LIST OF TASKS:
1. In the roundup of most-read stories, condense the paragraph beginning "Adam Bianchi, district ranger" into a short bulleted list that keeps its main facts.
2. Update everything in the roundup of most-read stories from "Gov. Jared Polis" down to "Tuesday, July 27.", swapping "news conference" for "press conference".

QUOTED PASSAGE:
┌──
Top 5 most-read stories last week: COVID-19 cases on the rise, amenity club regulations and mushroom foraging |

Top 5 most-read stories last week: COVID-19 cases on the rise, amenity club regulations and mushroom foraging

Editor’s note: Stories in this list received the most page views on in the past week.

1. Summit County’s COVID cases, breakthrough cases on the rise

As the delta variant makes its way through communities across the nation and state of Colorado, officials are urgently encouraging individuals to get vaccinated and say that everyone, including vaccinated individuals, should now be wearing a mask in public indoor spaces. Among those spreading the new message is Summit County Public Health Director Amy Wineland.

During a Summit County Board of Health meeting on Friday, July 30, Wineland gave an update about the risk of the virus in the community. In general, Wineland warned that the delta variant is likely the main strain present both in the community and the state, and despite the county’s 78% vaccination rate, the variant is causing an increase in cases, including breakthrough cases.

Wineland said the resort communities are experiencing an increase in cases more so than the rest of the state, and Summit County’s rate is increasing at a higher rate than others.

Jenna deJong

2. Colorado governor warns ‘we expect it to get worse’ as delta variant drives spike in COVID-19 cases, hospitalizations

Gov. Jared Polis on Monday, Aug. 2, warned Coloradans to brace for a worsening COVID-19 situation driven by spread of the more contagious delta variant, which has led in recent days to a spike in coronavirus cases and hospitalizations in the state.

“We expect it to get worse before it gets better,” Polis said during a news conference at the governor’s mansion in downtown Denver.

Polis’ somber, disappointed tone comes after weeks of falling coronavirus cases, hospitalizations and deaths in Colorado. He said the virus has thrown the state another curveball, and it’s “tough to face another peak when we thought that the last peak was behind us.”

Colorado Sun

3. Breckenridge passes new amenity club regulations on first reading

The Breckenridge Town Council unanimously passed an ordinance regulating amenity clubs at resort properties on first reading at its meeting Tuesday, July 27.

The ordinance would modify the town code to include a definition for recreation and leisure amenity clubs and restrict non overnight guest use should it pass on second reading at the Aug. 15 Town Council meeting.

The town has described amenity clubs as fee-based day use of amenity areas intended for overnight guests at resort properties, and the Town Council picked up the topic over a year ago following the East Peak 8 development proposal.

Lindsey Toomer

4. How to safely forage for mushrooms in Summit County

It’s mushroom season. Mushroom foraging is a unique way to spend time outside, and while it takes more research and preparation than your average trail outing, it’s a hobby worth digging into.

Adam Bianchi, district ranger for the Dillon Ranger District, explained that you need to obtain a permit from the U.S. Forest Service to gather mushrooms. The permit is free and valid for a calendar year, and it can be acquired at the Dillon Ranger Station at 680 Blue River Parkway in Silverthorne. There are no prerequisites for getting a permit.

Taylor Sienkiewicz

5. As coronavirus cases rise again, not even Colorado’s most-vaccinated counties have been spared

As you rub your neck from the public-health whiplash that occurred this week when federal officials recommended that many people vaccinated against the coronavirus go back to wearing masks, consider this dizzying detail:

Residents of some of the most-vaccinated counties in Colorado — the places that state officials have lauded as doing the best job in working to stop the virus — are now being urged to resume donning that most prominent of pandemic precautions. Residents of some of the least-vaccinated counties in Colorado are not.

This seemingly incongruous scenario is due to the pandemic taking yet another surprising turn in Colorado.
└──
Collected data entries
┌──
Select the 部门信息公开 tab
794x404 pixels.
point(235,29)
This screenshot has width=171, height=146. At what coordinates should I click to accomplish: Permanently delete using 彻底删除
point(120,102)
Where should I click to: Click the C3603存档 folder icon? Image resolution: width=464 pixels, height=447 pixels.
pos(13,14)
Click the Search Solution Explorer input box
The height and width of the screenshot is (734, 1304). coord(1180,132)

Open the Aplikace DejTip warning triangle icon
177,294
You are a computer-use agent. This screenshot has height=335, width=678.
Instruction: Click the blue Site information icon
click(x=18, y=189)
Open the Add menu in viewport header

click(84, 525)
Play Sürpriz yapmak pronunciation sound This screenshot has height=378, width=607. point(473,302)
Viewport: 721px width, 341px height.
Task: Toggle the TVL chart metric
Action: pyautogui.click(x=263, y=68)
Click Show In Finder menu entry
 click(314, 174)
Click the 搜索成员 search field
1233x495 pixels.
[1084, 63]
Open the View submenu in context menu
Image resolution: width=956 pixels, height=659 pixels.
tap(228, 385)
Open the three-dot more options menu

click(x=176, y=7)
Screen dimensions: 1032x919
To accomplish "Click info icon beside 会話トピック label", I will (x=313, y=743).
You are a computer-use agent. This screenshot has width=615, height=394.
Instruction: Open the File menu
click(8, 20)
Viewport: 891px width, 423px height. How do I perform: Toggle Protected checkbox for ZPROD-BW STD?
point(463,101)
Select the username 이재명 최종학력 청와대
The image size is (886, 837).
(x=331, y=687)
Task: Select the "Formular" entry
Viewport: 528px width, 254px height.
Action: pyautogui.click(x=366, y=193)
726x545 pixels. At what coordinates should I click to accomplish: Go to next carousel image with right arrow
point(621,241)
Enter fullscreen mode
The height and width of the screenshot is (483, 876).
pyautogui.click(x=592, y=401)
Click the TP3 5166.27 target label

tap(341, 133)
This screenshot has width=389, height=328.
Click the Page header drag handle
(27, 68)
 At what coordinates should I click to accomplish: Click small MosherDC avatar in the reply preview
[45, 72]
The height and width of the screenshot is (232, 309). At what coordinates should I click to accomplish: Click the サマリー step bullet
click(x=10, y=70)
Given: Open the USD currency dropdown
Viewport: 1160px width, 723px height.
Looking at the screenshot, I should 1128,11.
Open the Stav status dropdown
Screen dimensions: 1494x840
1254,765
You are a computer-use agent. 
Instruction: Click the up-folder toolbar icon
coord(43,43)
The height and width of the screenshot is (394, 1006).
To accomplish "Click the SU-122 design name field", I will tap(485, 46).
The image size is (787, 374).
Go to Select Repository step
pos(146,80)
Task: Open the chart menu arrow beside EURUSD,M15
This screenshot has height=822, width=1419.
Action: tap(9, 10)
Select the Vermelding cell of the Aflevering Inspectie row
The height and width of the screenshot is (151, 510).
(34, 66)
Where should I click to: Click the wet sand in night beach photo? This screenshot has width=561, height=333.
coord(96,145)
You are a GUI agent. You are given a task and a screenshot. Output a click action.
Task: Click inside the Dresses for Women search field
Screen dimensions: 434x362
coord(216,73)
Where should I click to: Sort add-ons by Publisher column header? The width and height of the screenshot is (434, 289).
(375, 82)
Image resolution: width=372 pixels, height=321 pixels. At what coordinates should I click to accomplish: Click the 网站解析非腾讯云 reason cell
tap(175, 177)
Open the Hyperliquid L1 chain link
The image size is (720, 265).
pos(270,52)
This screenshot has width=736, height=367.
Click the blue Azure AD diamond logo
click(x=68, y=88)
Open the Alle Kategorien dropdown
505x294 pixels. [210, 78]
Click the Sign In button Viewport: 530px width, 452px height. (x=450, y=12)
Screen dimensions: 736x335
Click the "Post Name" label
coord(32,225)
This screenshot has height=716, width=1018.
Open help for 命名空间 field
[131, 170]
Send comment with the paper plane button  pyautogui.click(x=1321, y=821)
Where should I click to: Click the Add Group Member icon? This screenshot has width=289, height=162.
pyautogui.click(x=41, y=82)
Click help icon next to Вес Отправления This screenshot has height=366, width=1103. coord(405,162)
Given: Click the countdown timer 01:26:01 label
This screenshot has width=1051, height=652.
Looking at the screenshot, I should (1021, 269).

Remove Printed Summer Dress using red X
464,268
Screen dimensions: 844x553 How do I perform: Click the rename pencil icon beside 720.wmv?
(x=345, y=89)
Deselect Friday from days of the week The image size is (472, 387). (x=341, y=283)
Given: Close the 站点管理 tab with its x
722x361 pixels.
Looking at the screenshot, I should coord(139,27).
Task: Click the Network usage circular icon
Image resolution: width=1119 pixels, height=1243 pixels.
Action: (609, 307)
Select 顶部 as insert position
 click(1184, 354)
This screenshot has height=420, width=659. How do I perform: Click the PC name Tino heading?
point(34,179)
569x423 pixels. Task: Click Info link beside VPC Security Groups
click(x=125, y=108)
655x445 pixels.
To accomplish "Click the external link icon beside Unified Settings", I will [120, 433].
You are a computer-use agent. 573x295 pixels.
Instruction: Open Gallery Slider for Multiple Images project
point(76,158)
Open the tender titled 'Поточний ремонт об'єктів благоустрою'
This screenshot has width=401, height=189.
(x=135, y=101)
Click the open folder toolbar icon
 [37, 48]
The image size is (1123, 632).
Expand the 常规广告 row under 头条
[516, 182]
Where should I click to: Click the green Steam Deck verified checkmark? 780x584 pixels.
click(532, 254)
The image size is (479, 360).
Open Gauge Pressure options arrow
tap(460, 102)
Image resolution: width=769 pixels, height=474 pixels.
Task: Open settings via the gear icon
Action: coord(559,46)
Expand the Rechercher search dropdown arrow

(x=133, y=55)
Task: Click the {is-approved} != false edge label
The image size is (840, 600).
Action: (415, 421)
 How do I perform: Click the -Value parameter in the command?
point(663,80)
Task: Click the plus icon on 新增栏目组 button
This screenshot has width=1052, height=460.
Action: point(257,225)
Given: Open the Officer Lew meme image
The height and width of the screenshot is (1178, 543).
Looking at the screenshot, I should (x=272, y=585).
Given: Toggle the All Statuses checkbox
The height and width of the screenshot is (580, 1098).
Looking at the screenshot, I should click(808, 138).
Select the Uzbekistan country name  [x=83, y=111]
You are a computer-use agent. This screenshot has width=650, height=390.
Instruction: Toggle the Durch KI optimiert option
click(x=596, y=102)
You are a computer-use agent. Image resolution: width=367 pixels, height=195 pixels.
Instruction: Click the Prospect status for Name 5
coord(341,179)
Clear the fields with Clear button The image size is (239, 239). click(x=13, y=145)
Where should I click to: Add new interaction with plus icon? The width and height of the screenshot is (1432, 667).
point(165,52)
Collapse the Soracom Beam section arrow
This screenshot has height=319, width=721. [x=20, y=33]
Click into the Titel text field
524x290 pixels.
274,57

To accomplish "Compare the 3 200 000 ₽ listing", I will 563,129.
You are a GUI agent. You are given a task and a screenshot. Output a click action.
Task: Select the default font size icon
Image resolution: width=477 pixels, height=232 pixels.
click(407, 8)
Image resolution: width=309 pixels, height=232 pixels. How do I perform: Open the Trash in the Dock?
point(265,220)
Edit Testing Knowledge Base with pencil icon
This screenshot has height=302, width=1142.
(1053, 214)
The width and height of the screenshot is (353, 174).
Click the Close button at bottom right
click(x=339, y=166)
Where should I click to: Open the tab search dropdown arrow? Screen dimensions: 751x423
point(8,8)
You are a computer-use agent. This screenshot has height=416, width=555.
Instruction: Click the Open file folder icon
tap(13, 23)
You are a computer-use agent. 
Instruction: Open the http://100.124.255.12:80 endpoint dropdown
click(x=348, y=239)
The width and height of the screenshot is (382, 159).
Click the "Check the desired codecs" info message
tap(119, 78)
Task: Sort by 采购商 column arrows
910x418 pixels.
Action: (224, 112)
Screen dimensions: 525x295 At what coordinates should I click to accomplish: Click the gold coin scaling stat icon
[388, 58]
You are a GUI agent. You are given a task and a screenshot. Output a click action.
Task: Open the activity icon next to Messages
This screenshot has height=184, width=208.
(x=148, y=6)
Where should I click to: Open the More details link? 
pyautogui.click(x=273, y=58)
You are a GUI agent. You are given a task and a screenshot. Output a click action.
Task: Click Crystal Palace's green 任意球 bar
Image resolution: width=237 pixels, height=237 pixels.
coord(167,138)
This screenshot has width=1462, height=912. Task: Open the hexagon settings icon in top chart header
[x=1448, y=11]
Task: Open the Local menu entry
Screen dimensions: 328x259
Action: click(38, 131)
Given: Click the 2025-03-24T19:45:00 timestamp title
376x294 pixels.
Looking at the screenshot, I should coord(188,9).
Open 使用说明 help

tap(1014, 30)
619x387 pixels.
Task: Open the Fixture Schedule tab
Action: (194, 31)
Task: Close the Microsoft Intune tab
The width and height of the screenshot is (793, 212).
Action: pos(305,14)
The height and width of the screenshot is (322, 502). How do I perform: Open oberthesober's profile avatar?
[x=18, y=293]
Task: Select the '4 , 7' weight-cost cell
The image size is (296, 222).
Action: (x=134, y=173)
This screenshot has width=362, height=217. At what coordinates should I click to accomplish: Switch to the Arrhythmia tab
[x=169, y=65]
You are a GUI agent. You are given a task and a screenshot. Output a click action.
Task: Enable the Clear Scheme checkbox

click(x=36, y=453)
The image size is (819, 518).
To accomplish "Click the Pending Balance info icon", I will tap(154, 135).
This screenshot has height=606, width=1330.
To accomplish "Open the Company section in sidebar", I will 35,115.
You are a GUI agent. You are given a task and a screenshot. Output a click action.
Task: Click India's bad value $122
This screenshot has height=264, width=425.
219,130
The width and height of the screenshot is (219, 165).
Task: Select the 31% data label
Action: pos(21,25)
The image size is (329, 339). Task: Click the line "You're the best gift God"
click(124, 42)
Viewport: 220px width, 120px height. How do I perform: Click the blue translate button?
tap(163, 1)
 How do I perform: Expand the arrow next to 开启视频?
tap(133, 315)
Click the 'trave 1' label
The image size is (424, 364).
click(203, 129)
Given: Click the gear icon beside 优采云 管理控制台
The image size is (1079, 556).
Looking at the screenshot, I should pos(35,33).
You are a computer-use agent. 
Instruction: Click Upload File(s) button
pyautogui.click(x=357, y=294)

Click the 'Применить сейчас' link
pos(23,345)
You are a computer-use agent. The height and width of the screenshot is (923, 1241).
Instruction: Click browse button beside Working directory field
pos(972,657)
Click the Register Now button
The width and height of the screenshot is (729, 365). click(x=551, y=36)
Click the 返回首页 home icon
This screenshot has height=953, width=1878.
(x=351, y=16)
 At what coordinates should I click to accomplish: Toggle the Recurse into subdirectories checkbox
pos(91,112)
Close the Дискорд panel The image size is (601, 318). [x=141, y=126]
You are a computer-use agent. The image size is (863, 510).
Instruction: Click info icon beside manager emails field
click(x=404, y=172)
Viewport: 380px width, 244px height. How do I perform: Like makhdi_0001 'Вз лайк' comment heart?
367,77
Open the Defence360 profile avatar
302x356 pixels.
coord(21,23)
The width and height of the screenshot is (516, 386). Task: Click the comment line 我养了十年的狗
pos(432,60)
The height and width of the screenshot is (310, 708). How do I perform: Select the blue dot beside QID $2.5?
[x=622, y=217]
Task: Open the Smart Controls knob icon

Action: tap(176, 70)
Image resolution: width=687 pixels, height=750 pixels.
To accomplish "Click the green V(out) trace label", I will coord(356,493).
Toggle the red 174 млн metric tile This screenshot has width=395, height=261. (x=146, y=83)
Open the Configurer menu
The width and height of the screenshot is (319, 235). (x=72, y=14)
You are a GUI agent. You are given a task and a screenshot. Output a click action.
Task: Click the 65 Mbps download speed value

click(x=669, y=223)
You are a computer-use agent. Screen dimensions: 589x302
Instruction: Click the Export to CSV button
└──
RESPONSES FOR EACH TASK:
1.
- Adam Bianchi, district ranger for the Dillon Ranger District, said a U.S. Forest Service permit is needed to gather mushrooms.
- The permit is free and valid for a calendar year.
- It is available at the Dillon Ranger Station, 680 Blue River Parkway, Silverthorne.
- There are no prerequisites for getting one.

2.
Gov. Jared Polis on Monday, Aug. 2, warned Coloradans to brace for a worsening COVID-19 situation driven by spread of the more contagious delta variant, which has led in recent days to a spike in coronavirus cases and hospitalizations in the state.

“We expect it to get worse before it gets better,” Polis said during a press conference at the governor’s mansion in downtown Denver.

Polis’ somber, disappointed tone comes after weeks of falling coronavirus cases, hospitalizations and deaths in Colorado. He said the virus has thrown the state another curveball, and it’s “tough to face another peak when we thought that the last peak was behind us.”

Colorado Sun

3. Breckenridge passes new amenity club regulations on first reading

The Breckenridge Town Council unanimously passed an ordinance regulating amenity clubs at resort properties on first reading at its meeting Tuesday, July 27.